Amber Freed felt she was the happiest mother on earth when she gave birth to twins in March 2017. But that euphoric feeling began to fade over the next few months, as she realized her son wasn't making the same developmental milestones as his sister. "I had a perfect benchmark because they were twins, and I saw that Maxwell was floppy—he didn't have muscle tone and couldn't hold his neck up," she recalls. At first doctors placated her with statements that boys sometimes develop slower than girls, but the difference was just too drastic. At 10 month old, Maxwell had never reached to grab a toy. In fact, he had never even used his hands.
Thinking that perhaps Maxwell couldn't see well, Freed took him to an ophthalmologist who was the first to confirm her worst fears. He didn't find Maxwell to have vision problems, but he thought there was something wrong with the boy's brain. He had seen similar cases before and they always turned out to be rare disorders, and always fatal. "Start preparing yourself for your child not to live," he had said.
Getting the diagnosis took months of painful, invasive procedures, as well as fighting with the health insurance to get the genetic testing approved. Finally, in June 2018, doctors at the Children's Hospital Colorado gave the Freeds their son's diagnosis—a genetic mutation so rare it didn't even have a name, just a bunch of letters jammed together into a word SLC6A1—same as the name of the mutated gene. The mutation, with only 40 cases known worldwide at the time, caused developmental disabilities, movement and speech disorders, and a debilitating form of epilepsy.

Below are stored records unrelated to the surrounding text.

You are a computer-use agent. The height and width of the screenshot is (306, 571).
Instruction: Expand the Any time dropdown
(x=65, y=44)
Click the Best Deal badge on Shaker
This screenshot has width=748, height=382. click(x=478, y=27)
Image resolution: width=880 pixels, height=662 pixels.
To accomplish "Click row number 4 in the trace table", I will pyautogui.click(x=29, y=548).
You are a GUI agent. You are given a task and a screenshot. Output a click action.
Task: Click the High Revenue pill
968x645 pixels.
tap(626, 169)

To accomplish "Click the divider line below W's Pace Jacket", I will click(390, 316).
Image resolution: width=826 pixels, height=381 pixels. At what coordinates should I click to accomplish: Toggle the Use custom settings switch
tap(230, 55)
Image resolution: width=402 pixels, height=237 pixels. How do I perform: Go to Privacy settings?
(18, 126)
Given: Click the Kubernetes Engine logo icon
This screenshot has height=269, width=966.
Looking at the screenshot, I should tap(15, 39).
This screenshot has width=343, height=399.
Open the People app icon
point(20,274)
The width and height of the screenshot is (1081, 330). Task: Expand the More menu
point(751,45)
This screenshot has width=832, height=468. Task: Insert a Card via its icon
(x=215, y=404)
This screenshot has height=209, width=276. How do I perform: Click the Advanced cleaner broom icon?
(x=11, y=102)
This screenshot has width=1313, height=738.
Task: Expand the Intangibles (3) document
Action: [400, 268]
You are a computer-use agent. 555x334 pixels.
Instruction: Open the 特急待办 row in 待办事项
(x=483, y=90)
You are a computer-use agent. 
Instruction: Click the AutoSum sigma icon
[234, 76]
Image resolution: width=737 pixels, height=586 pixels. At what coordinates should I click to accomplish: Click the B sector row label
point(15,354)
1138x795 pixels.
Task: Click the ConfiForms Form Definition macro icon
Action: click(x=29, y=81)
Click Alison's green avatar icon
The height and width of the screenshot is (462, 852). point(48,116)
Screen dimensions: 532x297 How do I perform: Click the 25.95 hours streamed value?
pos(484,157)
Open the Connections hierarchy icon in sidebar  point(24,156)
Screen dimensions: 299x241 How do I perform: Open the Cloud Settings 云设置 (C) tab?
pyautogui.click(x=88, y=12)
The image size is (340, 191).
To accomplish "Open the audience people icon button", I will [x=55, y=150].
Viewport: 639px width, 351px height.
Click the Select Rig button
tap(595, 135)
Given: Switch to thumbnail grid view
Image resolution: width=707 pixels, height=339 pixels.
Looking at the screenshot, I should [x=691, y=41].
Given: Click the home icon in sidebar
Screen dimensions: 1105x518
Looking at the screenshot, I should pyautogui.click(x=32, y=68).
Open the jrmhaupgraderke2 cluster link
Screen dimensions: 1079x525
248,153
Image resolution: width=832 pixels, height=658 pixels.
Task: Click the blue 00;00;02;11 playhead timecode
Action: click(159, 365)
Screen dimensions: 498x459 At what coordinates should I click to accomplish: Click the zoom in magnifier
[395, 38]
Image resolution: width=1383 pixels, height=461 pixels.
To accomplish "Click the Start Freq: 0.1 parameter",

The doctors didn't know much about the disorder, but they said that Maxwell would also regress in his development when he turned three or four. They couldn't tell how long he would live. "Hopefully you would become an expert and educate us about it," they said, as they gave Freed a five-page paper on the SLC6A1 and told her to start calling scientists if she wanted to help her son in any way. When she Googled the name, nothing came up. She felt horrified. "Our disease was too rare to care."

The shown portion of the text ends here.